The abandonment archive contains several files: the one we're interested in is "abbandoni.csv"; this dataset contains the unique code of the school, the abandonment rate of students in that school (in percentage) and other info. Let's load the dataset:
abandonments <- read.csv(file="data/abandonments.csv")
Looking at the data we see that some schools don't have the abandonment rate (the value is 'NA' instead of a number), so we'll exclude those schools from our dataset:
abandonments <- abandonments[which(abandonments$scuola != "NA"),]
Since the column names of the unique code of the schools are different in the two datastes, we'll rename one of the two to match the other (the name of the column is 'cod_scuola'):
colnames(schools_geo)[1] <- "cod_scuola"
Now we merge the two dataset so that we have on the same row the abandonment rate and the lat/lon info:
data <- merge(abandonments, schools_geo, by="cod_scuola")
If we draw on the map all the schools, even the ones that have an abandonment rate of 0, we'll have too many data; to make the visualization clearer, let's get rid the schools where the abandonment rate is equal to 0:
data <- data[which(data$scuola>0),]
The data is now ok.
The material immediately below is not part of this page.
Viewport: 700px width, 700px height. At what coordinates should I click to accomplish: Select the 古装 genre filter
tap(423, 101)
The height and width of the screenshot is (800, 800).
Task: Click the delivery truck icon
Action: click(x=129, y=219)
Let's setup the map. We'll use an R package called RgoogleMaps; we'll first define a rectangle of lat/lon coordinates for getting an image of Italy from Google Maps.
# setup of latitude and longitude centered on Italy
lat_c<-42.1
lon_c<-12.5

# gets a rectangle of coordinates
rectangle<-qbbox(lat = c(lat_c[1]+5, lat_c[1]-5), lon = c(lon_c[1]+5, lon_c[1]-5))

# retrieves a map from googlemaps
map<-GetMap.bbox(rectangle$lonR, rectangle$latR)
Now that we have the map, we can plot on it the abandonment rate; we will show the abandonment rate as a circle centered of the lat/lon coordinates of the school. The PlotOnStaticMap function of the RGoogleMaps package gets these parameter:
  • a map: the one we just have created
  • lat/lon: the coordinates where to plot
  • pch: what to plot; 1 means an empty circle
  • cex: the radius of the circle; we used the value of abandonment rate so that the bigger the rate, the bigger the circle
  • col: the color of plot
PlotOnStaticMap(MyMap=map, lat=data$schools.LATITUDINE, lon=data$schools.LONGITUDINE, TrueProj=TRUE, cex=data$scuola/15, pch=1, col="blue")
We also want a legend that describes the circles' values:
  • x,y: the top-left corner of the box
  • x.intersp: the horizontal distance between the circle and its description
  • y.intersp: the vertical distance between one row and the next
  • legend: the descriptions of the legend's items
  • col: the color of the circles
  • pch: the symbol to use (a circle)
  • cex: the font size of the text
  • pt.cex: the size of the circles
legend(x=120, y=300, title="Abandonment rate", x.intersp=2, y.intersp=c(1.1,1.1,1.1,1.1,1.15,1.2),legend=c("< 1%", "1% - 5%", "5% - 10%", "10% - 20%", "20% - 50%", "> 50%"), col="blue",pch=1,cex=0.8, pt.cex=c(1/15, 5/15, 10/15, 20/15, 50/15, 70/15)) 
This is the image returned (click on the image to enlarge it):
From this image, we can quickly see that the phenomenon of abandonment is more frequent in southern Italy and in the big cities (Milan, Turin, Genoa, Naples, Palermo) of the whole country.